Hon. Temporary Deputy Speaker, you heard what hon. Sabina said. Is the marriage of hon. Dalmas Otieno part of this report?
Are we discussing his marriage?
(Hon. (Ms.) Shebesh): Hon. Member, please go ahead and please look at the time that we have.
Okay. Thank you, hon. Temporary Deputy Speaker. I rise to support this report. I am a member of this Committee and it is important also that we are taking this step given the importance of TSC in this country and that we have had a deficit in these commissions. We know the challenges that the education sector is facing in Kenya. So, I hope that by having these commissioners they are going to work out and restore some discipline and work with teachers towards improving the standards of education of this country. It is going to also improve the leadership with these two ladies who are well qualified. It is also important for this House to note that when an appointment is made, it is made for the Republic. We should not try all means to trivialise them or to make everything ethnic because by doing that sometimes we are dividing this country. So, I rise to support these appointments and they are going to be of help, as I said, towards improving the standards of education in this country.
(Hon. (Ms.) Shebesh): Next Member please.
Thank you, hon. Temporary Deputy Speaker and I would like to thank the Mover of the Motion and the Committee for this report that they have tabled before the House. I support the nominees and specifically Dr. Salome. I have looked at the report and I find that this is a lady who is extremely qualified and also in her life she has been awarded a Head of State commendation. That in itself speaks volumes and I believe that this is a lady who is going to ensure that they streamline the TSC as per the Constitution of Kenya. A look at the other lady Saadia and you will find that this is a lady who schooled at Meru Teachers College and, therefore, you can see the products that come from Meru starting with the person who is making her contribution. So, I support these ladies and note that Saadia is a lady who is really determined to ensure that Information and Communications Technology (ICT) works and ICT in the Jubilee administration is everything because we are going to ensure that laptops get to our kids in school. I believe that this is the vision that Saadia has for our students as she comes on board in the TSC. I support and support. Thank you, hon. Temporary Deputy Speaker.

--------------------------------

STATED GOAL
Reproduce the part of the debate excerpt between "Hon. Temporary Deputy Speaker, you" and "discussing his marriage?", inclusive. The items that come after the debate excerpt have nothing to do with it.

EXCERPTED DATA

--------------------------------

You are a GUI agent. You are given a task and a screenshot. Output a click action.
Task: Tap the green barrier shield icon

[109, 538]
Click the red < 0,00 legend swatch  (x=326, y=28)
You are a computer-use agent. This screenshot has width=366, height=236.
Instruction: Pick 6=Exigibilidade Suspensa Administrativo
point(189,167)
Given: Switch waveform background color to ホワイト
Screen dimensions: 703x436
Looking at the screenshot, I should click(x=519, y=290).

--------------------------------

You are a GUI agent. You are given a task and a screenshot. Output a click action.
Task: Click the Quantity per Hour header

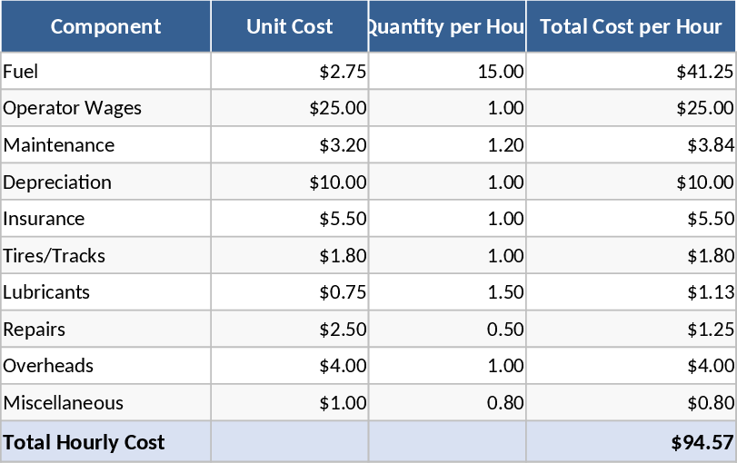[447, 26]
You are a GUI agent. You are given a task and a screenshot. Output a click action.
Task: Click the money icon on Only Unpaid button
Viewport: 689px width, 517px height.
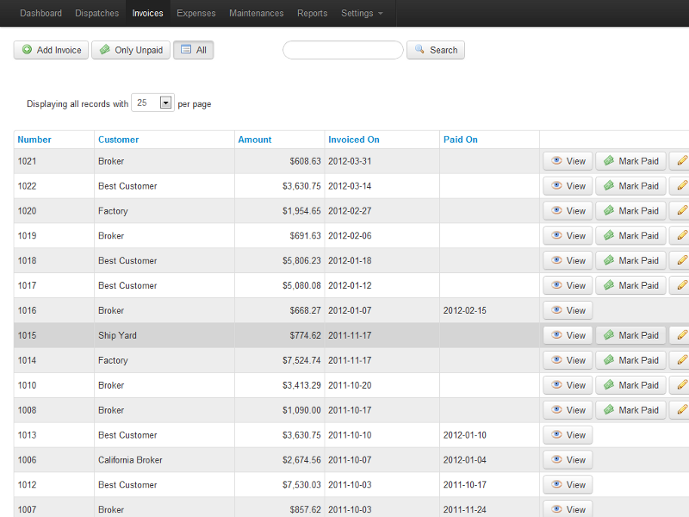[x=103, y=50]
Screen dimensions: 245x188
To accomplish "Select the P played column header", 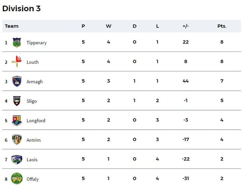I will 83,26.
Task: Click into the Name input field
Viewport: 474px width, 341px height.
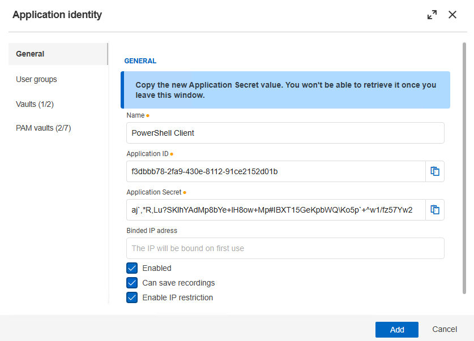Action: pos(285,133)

--------------------------------

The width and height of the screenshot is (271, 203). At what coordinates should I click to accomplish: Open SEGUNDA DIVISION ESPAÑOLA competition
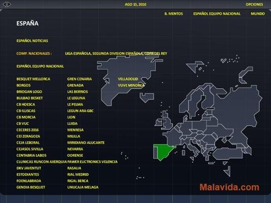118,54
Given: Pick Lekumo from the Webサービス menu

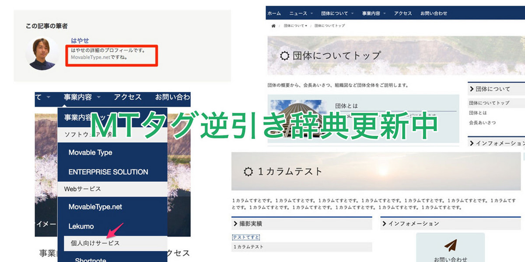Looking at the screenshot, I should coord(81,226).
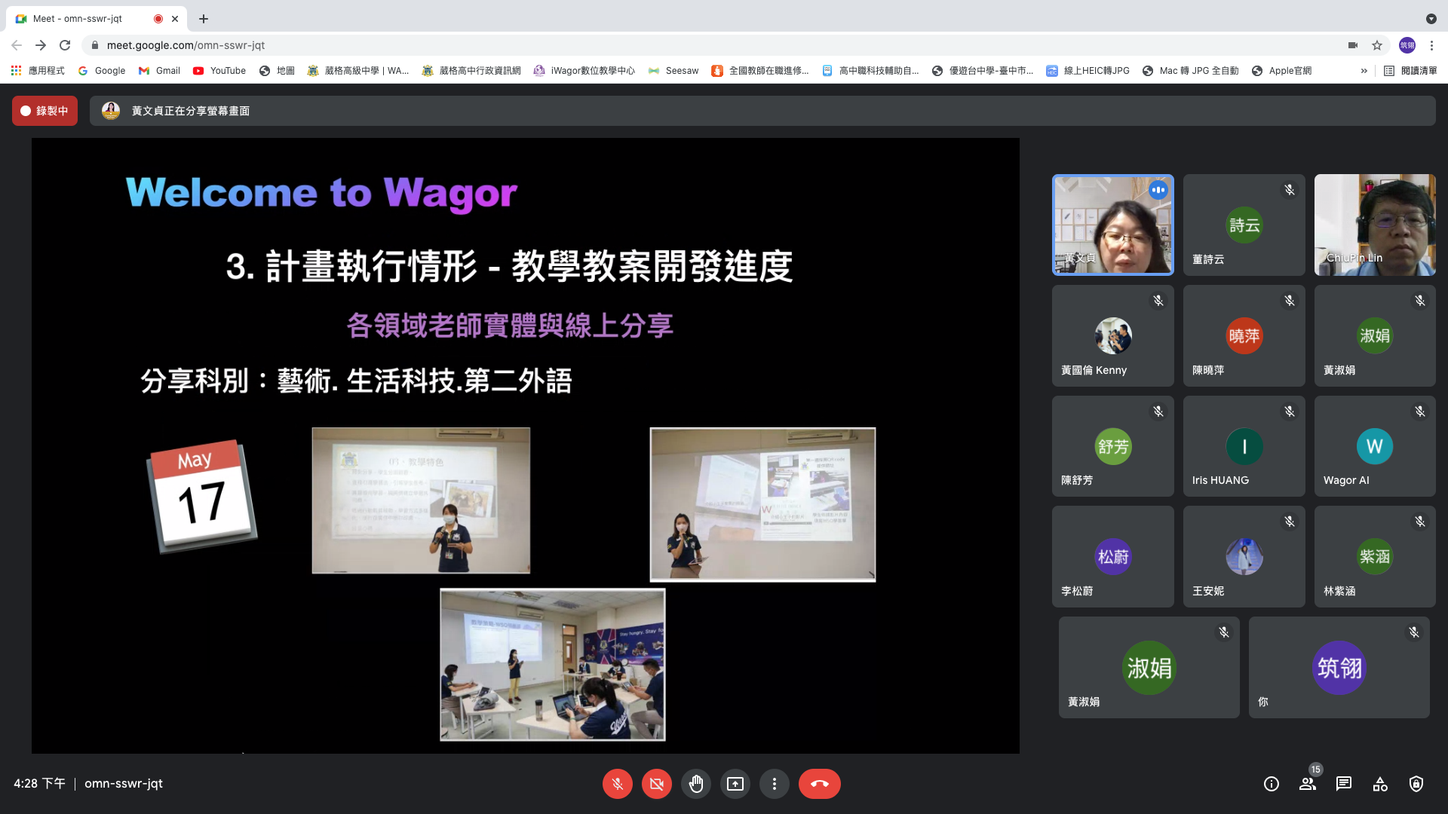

--------------------------------

FULL OUTPUT
Hon. Temporary Deputy Speaker, you heard what hon. Sabina said. Is the marriage of hon. Dalmas Otieno part of this report?
Are we discussing his marriage?